Jordi Dagà, en una imagen de archivo.

Barcelona, 28 de diciembre de 2016 (06:00 CET)

Uno nunca olvida 24 días en comisaría tras su detención en un estado de excepción del tardofranquismo. Fue el de la caída de medio PSUC a la que el filósofo Manuel Sacristán quiso responder con una manifestación bolchevique con la secretaria política (entonces se llamaba comité ejecutivo) en pleno, al frente de la marcha. A Sacristán se lo impidió el Guti (Antoni Gutiérrez), el hombre circunspecto que movía el aparato con soltura en los años del hierro.

Uno no olvida pero no habla, porque la vida está hecha de optimismo, como bien sabía Jordi Dagà, que pasó por la tortura y que es capaz de envolver sabiamente el hoy con el ayer en una conversación de estrategia industrial, aparentemente prosaica. A menudo con mantel de por medio, Daga era un sabio de mirada sagaz al que muchos teníamos en la retina y que de repente no está. El último aliento de su memoria lo depositó no hace mucho Antoni Bastista en su libro retrospectiva en el que retrataba al joven Dagà (camarada Dani), responsable del Comité Universitario del partido único en tiempos erráticos, con la juventud enjaezada por las flores del mayo francés.

Muchos años después Dagà era un intermitente punzante en las reuniones anuales del Círculo de Economía en la Costa Brava; mirada escudriñante y sonrisa semirecatada para camuflar el peso de responsabilidades que siempre aceptó de buen grado. Fue el impulsor de Iniciatives, aquella sociedad de capital riesgo, más fruto de la inventiva que de la paciencia, creada por el municipalismo barcelonés y participada por la Generalitat.

Aventura iniciática

Su traslación al mundo ejecutivo había empezado antes en la banca Mas Sardà de los Salvador Alemany, Pedro Fontana y compañía, una aventura iniciática, rota en diáspora de gente bien formada, que acabaron desparramándose por el tejido industrial y financiero. Dagà pasó por la subdirección de aquella entidad inolvidable para tantos y probó después la medicina del mercado abierto, que habría de hacerle conocedor del mundo empresarial y convertirle en consultor de primera línea.

Uno de sus momentos de mayor visibilidad se produjo en el entrismo en el PP de Aznar por parte de sus amigos, Josep Piqué y Ana Birulés, a partir de 1996. Con Piqué en el Ministerio de Industria, Dagà desempeño la vicepresidencia de la Sepi (la Sociedad Estatal de Participaciones) con el abogado barcelonés, Pedro Farreras en calidad de presidente. Atravesó el dintel de las grandes privatizaciones, como la Indra de Javier Monzó o a Iberia, transitando ya de la Marca Renombrada a cotizada con enorme pérdidas.

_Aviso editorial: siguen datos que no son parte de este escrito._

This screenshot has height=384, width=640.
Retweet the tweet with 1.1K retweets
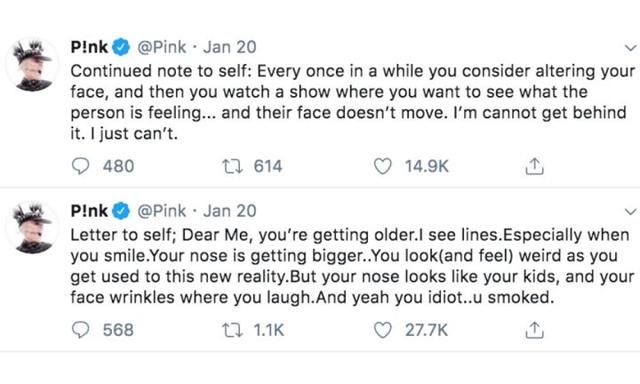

Vivió las OPV de sociedades de servicios y de energía que, una vez remaquetadas, podían volver al mercado. A la hora de retornar a la viabilidad a aquellas empresas del antiguo INI, Dagà destacó en su negociación con los sindicatos (¿no habría perdido de vista su consciencia de clase?). Lo vio todo y lo entendió sin exageraciones ni altisonancias; solo se acercó al discurso contra la denostada "oligarquía extractiva" cuando lo practicaron sus amigos más analíticos (César Molinas, por ejemplo), algunos años más tarde.

Crecimos con él

Había estudiado Historia y, como es bien conocido, practicaba el arte de la buena mesa y de la crítica gastronómica. En los últimos años destacó como consultor a mar abierto, sin raseros ni ayudas, afrontando los peores años de la crisis. Era presidente de Prointec, consultor de Indra y de Ercros y llevaba el estigma de salvador compañías sumidas en crisis feroces como las Miniwat, Levis's, Eaton o Haulotte.

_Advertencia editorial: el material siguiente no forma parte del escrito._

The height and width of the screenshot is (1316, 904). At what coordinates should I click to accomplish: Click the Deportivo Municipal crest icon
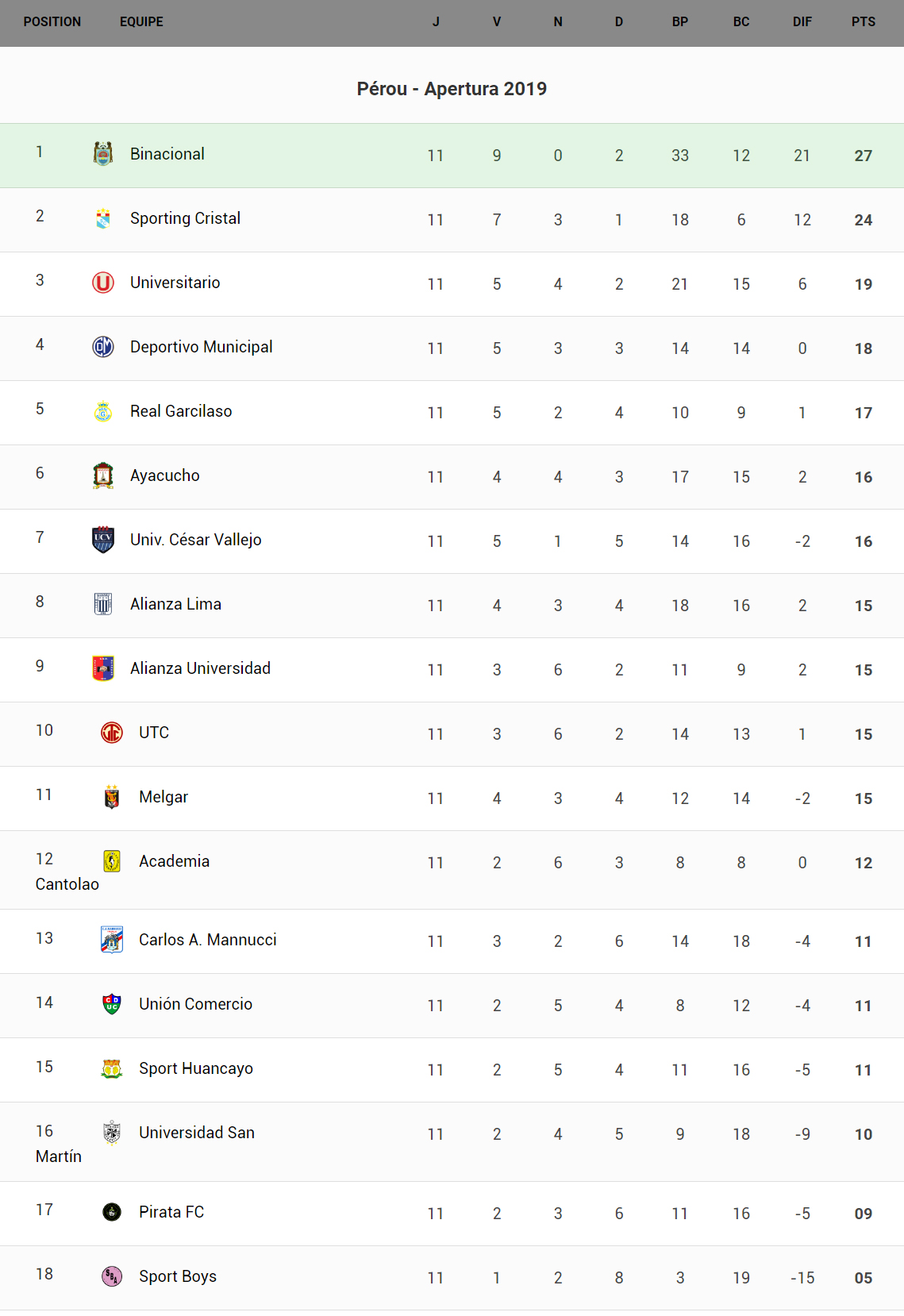tap(103, 347)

Empezó uniéndose a la noble causa de lacerar el peso inane de una Dictadura ineficiente y bárbara. Después conoció el mercado y la imaginación aplicada. Transaccionó el humanismo con la vida, luciendo en cada momento el valor de la amistad y el buen consejo. Casi nunca perdió el humor, ni aun en su disparatado golpe ampurdanés propio de los que alzan la voz para disuadir y la bajan para mandar. Crecimos con él y ahora sentimos su ausencia: Jordi Dagà falleció el día de Sant Esteve.